* Problems and tasks:
[1] In the diagnosis-anniversary post below, which oncologist did Dr. Salmi recommend more highly?
[2] Write the next part of the post about the Hodgkins Disease diagnosis, picking up after its final sentence.
Segment Start: Excerpt provided
Today is the twenty third anniversary of one of three days that changed the course of my life forever.
Tears were streaming down his face when he said, "You have Hodgkins Disease." He did not say the c word, even when pressed. We asked what we were to do next and words like further testing, surgeries, and oncologist were uttered. I left Dr. Gozum's office in a fog. I called Dr. Salmi (my general practitioner) to try and get in later that afternoon to figure out what we were to do next. The receptionist told me there was nothing open. My mom took the phone from me, and rather bluntly told the receptionist to open something up because I had just been diagnosed with cancer and we needed to get some answers. Miraculously something just happened to be open at the end of the day.
Dr. Salmi DID say the c word. He also had recommendations for two different oncologists, both out of the same practice. One male, one female. He had a higher recommendation for the male, Dr. Sborov. So, because I had no issue with male doctors, I chose him. This turned out to be an excellent choice for a number of reasons that may be revealed in a later post.
Segment End: Excerpt provided
Segment Start: Recorded information
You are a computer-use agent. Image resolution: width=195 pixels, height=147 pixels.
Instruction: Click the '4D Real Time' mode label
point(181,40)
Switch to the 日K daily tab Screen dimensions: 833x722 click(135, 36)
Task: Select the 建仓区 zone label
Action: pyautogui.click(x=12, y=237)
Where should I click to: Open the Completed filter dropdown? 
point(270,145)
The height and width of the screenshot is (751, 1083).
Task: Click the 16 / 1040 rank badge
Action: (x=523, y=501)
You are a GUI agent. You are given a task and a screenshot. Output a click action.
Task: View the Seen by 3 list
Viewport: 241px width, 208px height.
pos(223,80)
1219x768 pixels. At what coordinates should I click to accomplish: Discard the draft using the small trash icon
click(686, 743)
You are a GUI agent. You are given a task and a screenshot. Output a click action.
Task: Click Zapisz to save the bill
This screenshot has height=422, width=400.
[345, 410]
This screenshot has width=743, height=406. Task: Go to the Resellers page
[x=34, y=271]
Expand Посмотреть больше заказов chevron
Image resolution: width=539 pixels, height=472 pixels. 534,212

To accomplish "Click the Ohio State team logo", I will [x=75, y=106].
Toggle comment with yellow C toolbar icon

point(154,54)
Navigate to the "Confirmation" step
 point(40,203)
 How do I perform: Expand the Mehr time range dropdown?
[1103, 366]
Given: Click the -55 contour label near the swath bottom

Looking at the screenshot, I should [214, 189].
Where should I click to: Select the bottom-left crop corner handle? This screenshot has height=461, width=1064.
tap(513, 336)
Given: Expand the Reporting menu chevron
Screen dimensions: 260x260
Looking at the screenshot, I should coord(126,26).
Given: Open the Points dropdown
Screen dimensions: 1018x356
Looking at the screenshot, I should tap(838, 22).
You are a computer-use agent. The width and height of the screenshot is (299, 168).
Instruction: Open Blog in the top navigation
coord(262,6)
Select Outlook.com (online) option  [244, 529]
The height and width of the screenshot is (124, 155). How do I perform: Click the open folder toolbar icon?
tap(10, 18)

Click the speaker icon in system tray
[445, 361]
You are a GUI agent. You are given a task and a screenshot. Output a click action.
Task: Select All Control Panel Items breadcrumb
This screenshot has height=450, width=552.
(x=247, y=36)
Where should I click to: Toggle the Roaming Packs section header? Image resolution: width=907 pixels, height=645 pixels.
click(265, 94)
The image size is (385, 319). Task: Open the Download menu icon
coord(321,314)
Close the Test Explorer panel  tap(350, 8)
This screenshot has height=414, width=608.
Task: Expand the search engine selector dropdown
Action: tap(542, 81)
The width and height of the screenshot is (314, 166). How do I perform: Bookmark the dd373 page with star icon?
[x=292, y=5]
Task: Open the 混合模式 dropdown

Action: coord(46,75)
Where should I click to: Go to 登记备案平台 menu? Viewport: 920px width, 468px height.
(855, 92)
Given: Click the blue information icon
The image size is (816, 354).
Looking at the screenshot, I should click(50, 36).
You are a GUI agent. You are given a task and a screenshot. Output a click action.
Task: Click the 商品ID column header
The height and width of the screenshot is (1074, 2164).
Segment End: Recorded information
* Results in order:
[1] Dr. Sborov, the male oncologist.

[2]
It is really weird how I can remember the details of that day. Because I have always had kind of a muddy memory for stuff like this. The sun was shining that day when we went to both doctor's offices. Between appointments, we went to Applebee's for lunch (and for years, I could not set foot in an Applebee's because it was too emotionally painful, in retrospect we should have went to Bennigan's because they are all out of business now!) Sunny days in February are actually fairly infrequent in Minnesota. Sunny days in February that are not accompanied by subzero temperatures and windchills are exceedingly rare. It was sunny and warm (by Minnesota winter standards).
I remember going to visit some friends at the House of Too Many Rooms that evening and breaking the news to everyone and just crying in the living room of the house. I am grateful that I am still friends with a lot of the people that were there that evening. I am also exceedingly grateful that they were all there. I would have never made it through all that without their love and support. They loved me when my body was broken and dysfunctional. They loved me when my hair was falling out, and when my skin was burned so bad from the radiation that it had turned purple. They loved me when I was overcome by all the emotional shit one goes through when faced with catastrophic illness. They allowed me to just be where I was at, no judgment, just love. And they helped me fight. I have a special place in my heart, always, for one person in particular, who, by serendipity, was closest to me through this, and handled the intensity of it all with grace, sensitivity, and humor. My friends and family were strong when I could not be.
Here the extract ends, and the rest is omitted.